Der Ablauf: vom Matchmaking bis zum Plug & Produce

Eine AI (Artificial Intelligence) „Matchmaking Engine“ vergleicht das Angebot auf dem Marketplace. Betrachtet werden verfügbare fabrikinterne Produktionsmaschinen, andere Second-Hand-Anlagen und -Maschinen sowie potenzielle Neumaschinen. Diese werden mit einbezogen, um die Lücken im Design der Montagelinie zu schließen, die nicht durch Second-Hand-Maschinen abgedeckt werden können. Das Angebot wird mit den Anforderungen des Kunden in der maschinenlesbaren Ontologie abgeglichen.
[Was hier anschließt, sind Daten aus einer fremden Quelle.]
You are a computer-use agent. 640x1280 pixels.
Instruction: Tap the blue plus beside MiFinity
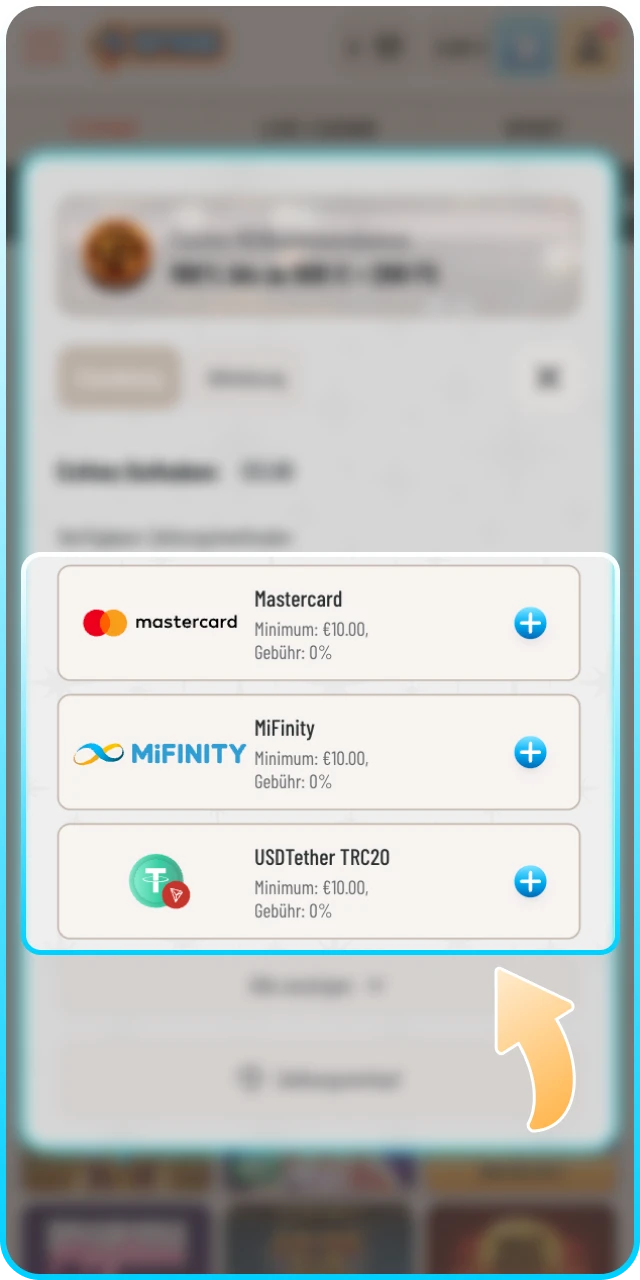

Die Matchmaking Engine wählt die beste Kombination von Ressourcen für die gewünschte Montagelinie aus.

Hochwertige Maschinen sind für Produktionslinien unerlässlich, jedoch oftmals mit hohen Investitionen verbunden. Hinzu kommen monatelange Lieferzeiten. Gebrauchte Maschinen und Komponenten, beispielsweise aus dem Auktionshaus, gelten als gute Option.

Foto: Surplex

Um den Fabrikbesitzer zu überzeugen, wird ein „Digitaler Shadow“ (DS) der für ihn gematchten Produktionsanlage erstellt. Der DS ist ein Modell einer zukünftigen Second-Hand-Linie. Alicia soll die Grenzen des Stands der Technik erweitern, indem ein „halbautomatischer“ DS entwickelt wird, der Daten über verfügbare Produktionsressourcen (die automatisch vom Marketplace eingespeist werden) mit manuell eingegebenen CAD-Modelldaten kombiniert werden. Dieses digitale Abbild der potenziellen Second-Hand-Linie simuliert die Produktionsleistung, indem es die Daten der einzelnen Maschinen miteinander kombiniert. Sobald die reale Second-Hand-Linie gebaut wurde, wird der Digital Shadow zu einem Digital Twin (DT) weiterentwickelt. Der DT wird in Echtzeit mit Produktionsdaten von den Maschinensensoren und anderen Quellen gespeist. Der DT ist also das virtuelle Abbild eines realen Systems, zum Beispiel der Produktionslinie.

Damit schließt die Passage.